Why do founders give up?

You run out of money, personally

Startups "run out of money" many times before they actually die. There are almost always options for a company to continue (see section below), but when a founder runs out of money, and has no other way to extend their personal runway, that's when you kill it.

You are lonely for a long time

First, there's loneliness as a founder. It's a big risk for solo founders, but an even bigger risk following a cofounder breakup and a feeling of abandonment.

Then, there's loneliness in the responsibilities. It's can be a long time before you can hire a team, and even then there's usually a moat between founder/employee. Additionally, many founders experience being a sales person for the first time—it's unexpected and isolating when your genuine friendliness and eagerness makes buyers or investors standoffish.

And finally, there's loneliness at home.
Friends and family don't know how to talk to you about your work. Half of them think you are out of work. For those without a spouse or partner at home, dating can be hard when you are on a budget or your idea of a night out is bringing your date to a company dinner.

You lose your why

You can have a business without a "why," but a founder is much more likely to stay motivated if you understand yours. So the first risk is never getting to a clearly articulated vision.

Then, the why can get fuzzy because you iterate without filtering for bad inputs. Iterating on the product is good, iterating on the vision is bad. Founders start to iterate on their why in several ways:
- It took way longer to get validation from customers than expected
- A cofounder left
- The company hits a friction point when trying to scale revenue
- A competitor is doing better (for now)
- Investors or other authoritative advice-givers tell you it's not big enough (TAM chasing) or you're not the right ones to do it

The job becomes something you don't want

The founder job changes constantly. Your hat's change, the company changes, and the market changes.

Many pre-rev founders working in a product or industry you haven't worked in before might come to realize your vision requires a job you simply don't want to do. For example, you want to start a made-to-order suiting company for women, but there isn't a single manufacturer who supplies this. You thought you were starting a brand, but to succeed, you would have to start a manufacturing company.

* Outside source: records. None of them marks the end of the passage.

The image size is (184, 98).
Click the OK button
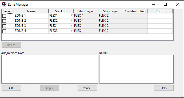[11, 88]
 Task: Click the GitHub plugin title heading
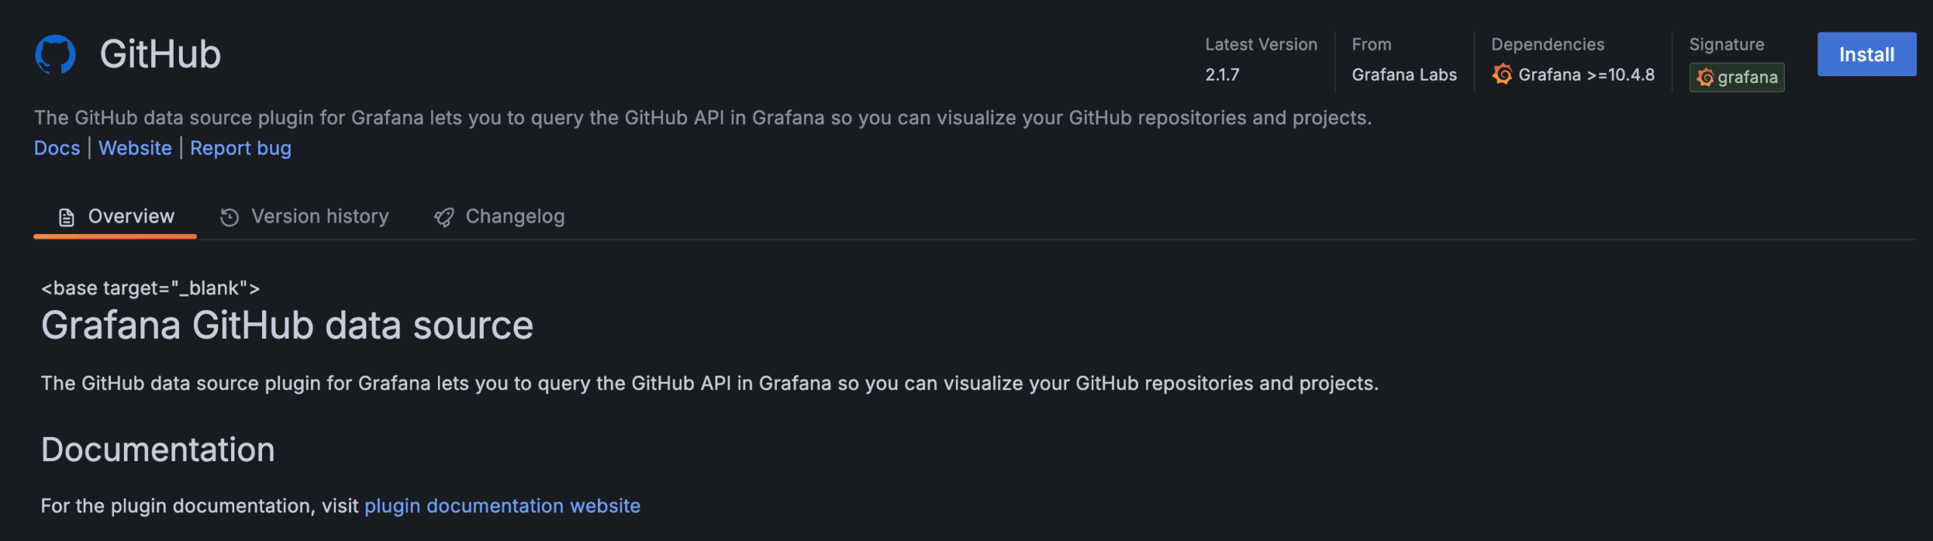click(x=160, y=54)
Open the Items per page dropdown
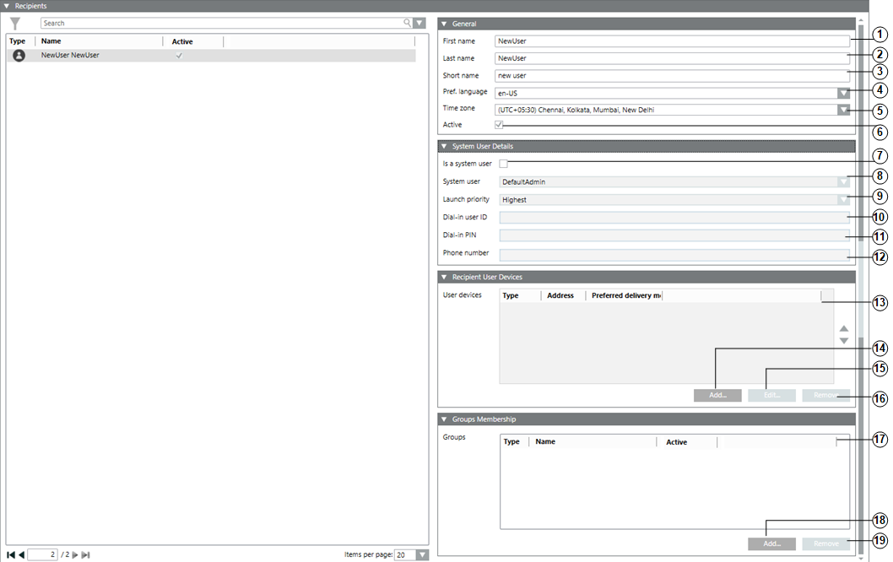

Post-revenue founders might grow tired of a job you thought you would only have to do for a short time. Take a technical founder who constantly has to raise money and manage people. You'll do it, and you'll be good at it, but if it becomes all you are doing and you prefer to be coding, you might get exhausted and not fight as hard when fundraising gets tough.

Your investors aren't the right fit

If a startup makes it to series A or B and then dies, look here first.

Raising money, particularly post-seed, starts a clock. If you don't iterate, grow, and hit metrics according to the clock, you will not get more money. Which is kind of silly to think all businesses should have the same clock. If you don't hit the clock, you will have the choice of cutting to profitable, not raising, and growing slower, but then you'll be docked for that indefinitely. So this scenario only kills startups when it becomes a job founders don't want to do.

The real killer is investors who don't have the remaining funds, network, or conviction to get others to invest in you. Let's say your metrics look plenty good, but your lead investor can't participate in a next round because there's no room left in the fund (other port cos beat you to it). Now your metrics have to be top tier to overcome the stigma of your lead investor not participating in the next round. Your investor has to have the right network (stage, vertical, geography) and conviction (they have to understand the grand vision) to help you.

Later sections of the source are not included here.